I was working on the Leetcode problem “Reverse Vowels of a String.”
Here is my first solution:
class Solution {
public String reverseVowels(String s) {
String vowels = "aeiouAEIOU";
char[] arr = s.toCharArray();
int length = s.length();
int i = 0;
int j = length - 1;
while(i < j & i < length & j > 0) {
while(i < j && vowels.indexOf(arr[i]) == -1) {
i ++;
}
while(j > i && vowels.indexOf(arr[j]) == -1) {
j --;
}
char temp = arr[i];
arr[i] = arr[j];
arr[j] = temp;
i ++;
j --;
}
return String.valueOf(arr);
}
}
Since vowels.indexOf() has a time complexity of O(n), where n is the length of the vowels string, I decided to use a faster lookup data structure. Therefore, I implemented a HashSet as follows:
class Solution {
public String reverseVowels(String s) {
Set<Character> set = new HashSet<>(Arrays.asList('A','a','E','e','I','i','O','o','U','u'));
char[] arr = s.toCharArray();
int length = s.length();
int i = 0;
int j = length - 1;
while(i < j & i < length & j > 0) {
while(i < j && !set.contains(arr[i])) {
i ++;
}
while(i < j && !set.contains(arr[j])) {
j --;
}
char temp = arr[i];
arr[i] = arr[j];
arr[j] = temp;
i ++;
j --;
}
return String.valueOf(arr);
}
}
My understanding is that constructing the HashSet with n characters has a time complexity of O(n), and each lookup is O(1). I expected this version to be faster. However, on Leetcode, the first solution finished in 3 ms, while the second one finished in 5 ms.

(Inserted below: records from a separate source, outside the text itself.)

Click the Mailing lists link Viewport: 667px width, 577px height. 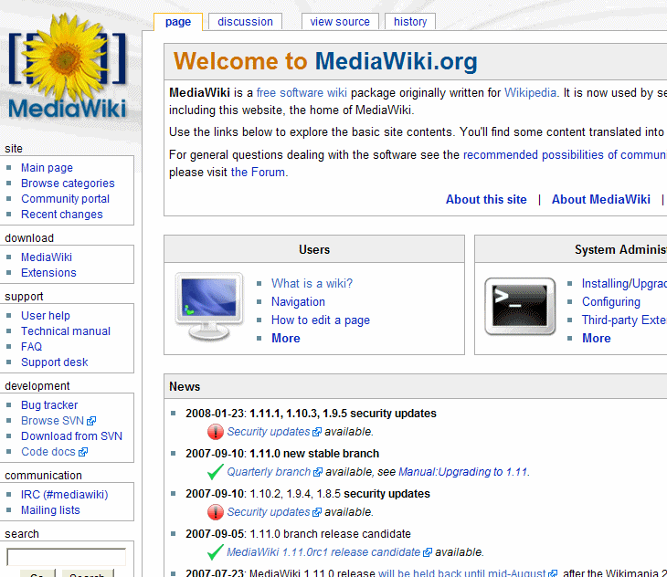coord(50,510)
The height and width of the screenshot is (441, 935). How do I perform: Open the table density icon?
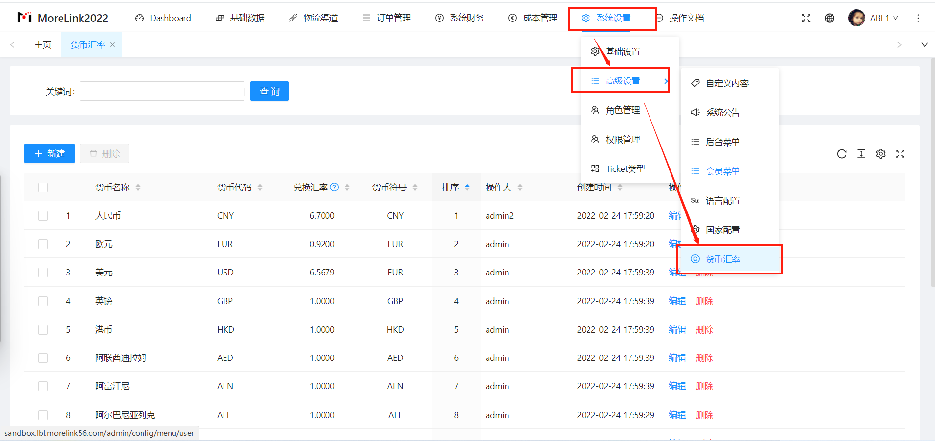coord(861,154)
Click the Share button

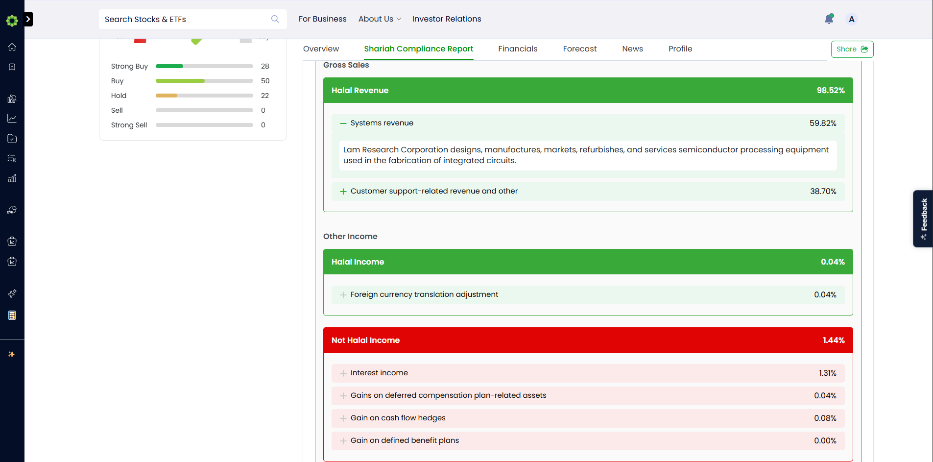[852, 49]
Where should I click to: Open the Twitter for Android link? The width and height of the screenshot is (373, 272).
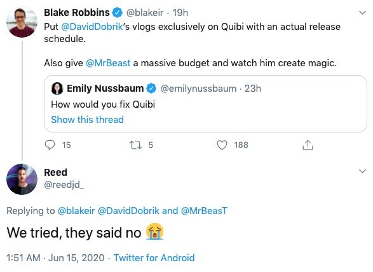pyautogui.click(x=154, y=258)
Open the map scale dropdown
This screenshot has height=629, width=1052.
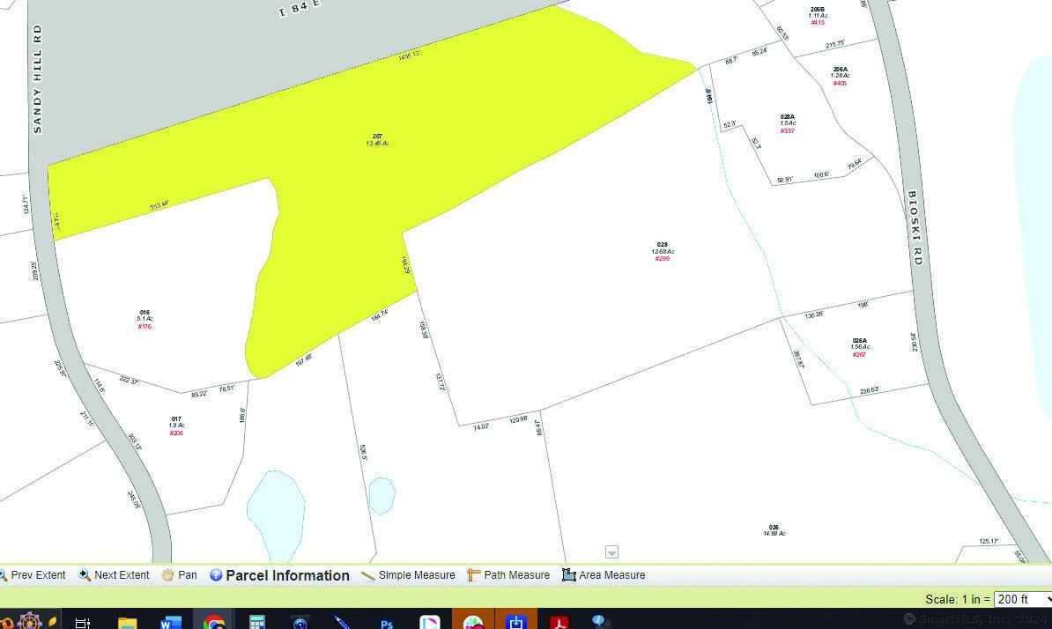tap(1021, 599)
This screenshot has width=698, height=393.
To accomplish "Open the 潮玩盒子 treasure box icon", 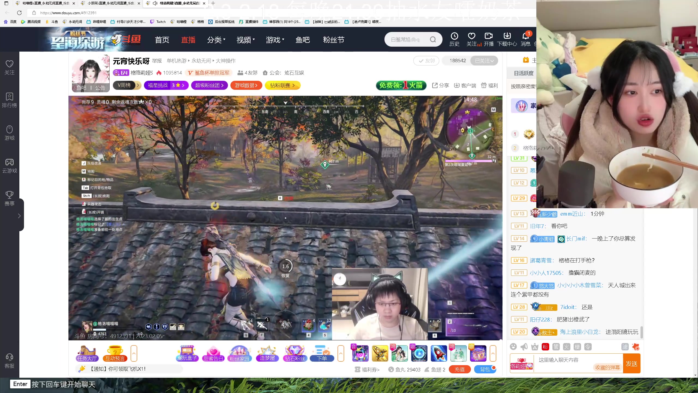I will (187, 353).
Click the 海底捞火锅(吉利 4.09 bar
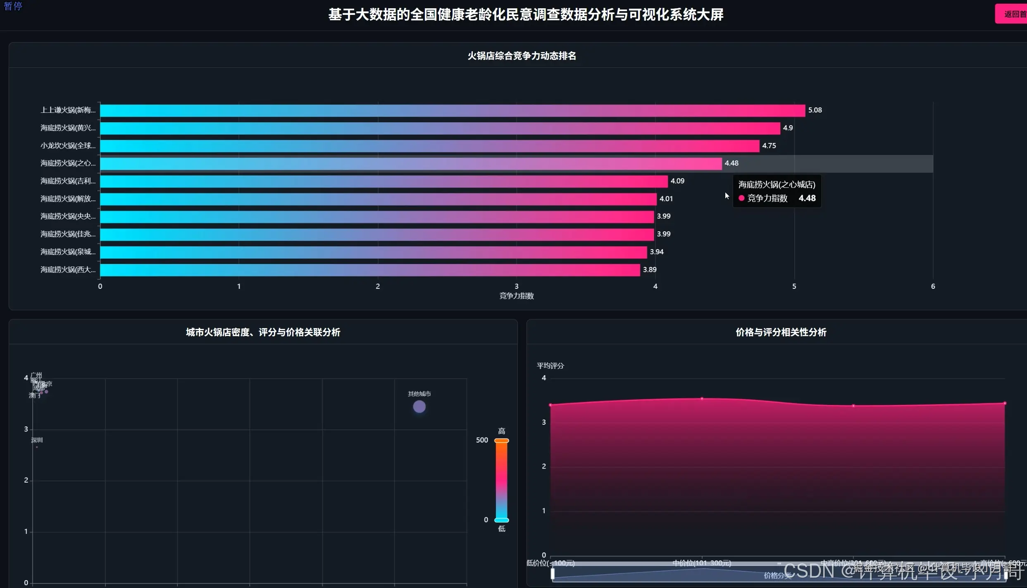 [x=384, y=181]
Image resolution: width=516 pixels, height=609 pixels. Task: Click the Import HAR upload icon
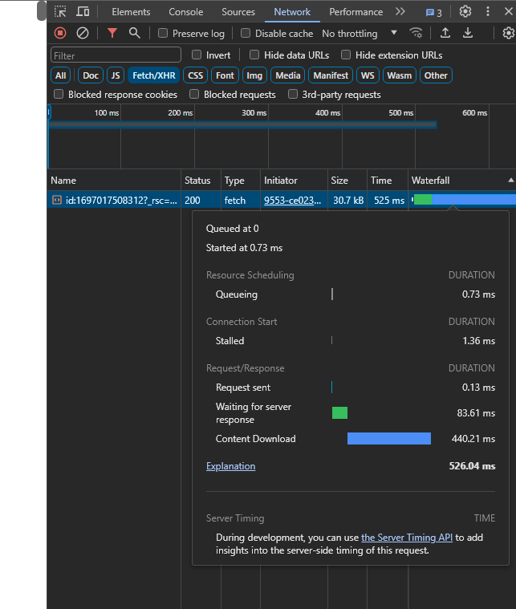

Why is the second one slower? What is the time complexity of constructing a HashSet with n elements, and how does it affect runtime in this case?
2
Constructing a HashSet does have O(n) performance, but you can’t use the Big O notation to predict the runtime between different algorithms. You can’t even use it to predict the runtime of add()
and contain()
in HashSet itself. From a benchmark in Baeldung
Benchmark | 1000 | 10,000 | 100,000 |
---|---|---|---|
.add() | 0.026 | 0.023 | 0.024 |
.remove() | 0.009 | 0.009 | 0.009 |
.contains() | 0.009 | 0.009 | 0.010 |
Notice how both add()
and contains()
are O(1) (constant runtime regardless of collection size), but their runtime is different.
For very small input, the constant (not included in the Big O notation) overhead of a more complex algorithm likely exceeds the time saving for each operation. You’ll only notice the difference once you crank the number to millions.
1
The second solution is slower despite using a HashSet
for these reasons:
HashSet Overhead: Constructing the HashSet
and calculating hash codes introduces extra overhead, even though lookups are O(1).
Small Set Size: The indexOf()
in the first solution scans a small, constant set of 10 vowels, which is efficient. The linear search through a short string has minimal overhead.
Cache Efficiency: indexOf()
operates on a small contiguous string, making it more cache-friendly than a HashSet
, which has more complex memory access patterns.
Constant Factors: The overhead of HashSet
operations (hashing, collision handling) can outweigh the benefits for such a small data set.
In summary, while HashSet
has better theoretical complexity, the small set size and overhead make indexOf()
faster in practice for this problem.